Вот и в Колонном зале жизнь эта промелькнула за несколько часов, и с каждым, кто говорил со сцены, было связано только приветное, вот оно и вспоминалось… И оказалось, что все в ее жизни вроде было хорошо, гладко, сплошные благодарности учеников, объятия да поцелуи коллег и бесконечные награды начальства.
Но лаврами она не увенчана, ордена на грудь ей не вешали, премий не предлагали, а звание дали — да такое, что только для самодеятельности и введено, — заслуженный работник культуры. Не народная артистка, не заслуженный деятель искусств; значит, не положено. Или, скорее всего, недостойна. У Елизаветы Алексеевны характер прямой и хлесткий, как стек. Не терпит и никогда не терпела несправедливости, умела разглядеть тех, кто любит угождать, льстить. И спуска им не давала. А еще умела постоять за ребят своих, хлопнуть дверью, если так требовала ее непокорная душа.

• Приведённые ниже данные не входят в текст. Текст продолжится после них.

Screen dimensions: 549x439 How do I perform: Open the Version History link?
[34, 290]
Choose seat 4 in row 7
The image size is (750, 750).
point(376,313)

Вот так однажды, обидевшись на несправедливость, Лобачева покинула свой пост художественного руководителя большого, хорошо известного в Москве хора, созданного и поставленного на ноги ею же, и ушла, хлопнув дверью, из ЦДРИ, и весь ее хор — все сто пятьдесят человек бросили свой уютный и престижный дом и пошли за ней, чтобы снова быть рядом и снова петь по взмаху только ее руки, и ничьей другой. Такого в Москве еще не бывало. Хор в этот день сменил всего лишь свое название.
Очерк № 57 — «Майя Кристалинская» — написан в прошлом году.
«По очень большому конкурсу в Хор московской молодежи, организованный по инициативе горкома комсомола, в ЦДРИ СССР была принята щупленькая, очень скромно одетая, обаятельная девушка с красивым грудным голосом — Майя Кристалинская…»
Я приготовил свой диктофон.
— Пожалуйста, Елизавета Алексеевна, начните с самого начала о себе.
И включил диктофон.
— Я родилась в деревне, выросла у бабушки, собирательницы русских песен. К ней приезжали из Москвы с какими-то аппаратами дяди и тети, и она им пела песни. Я с детства жила в песне. Когда меня привезли в Москву, семилетней, мама однажды сводила меня в церковь, и я услышала хор и увидела, что там поют дети. Я не могла уйти из церкви, не умолив маму поговорить с регентом. Регент меня послушал и сказал маме: «Да это русский соловей». Церковь находилась на Большой Спасской улице и была одной из немногих действующих в Москве после революции. Было это в 1925 году. Первое впечатление от музыки, хора я получила именно там. В рождественскую службу у креста я пела с Толей Орфеновым, будущим солистом Большого театра, у него был высокий тенор.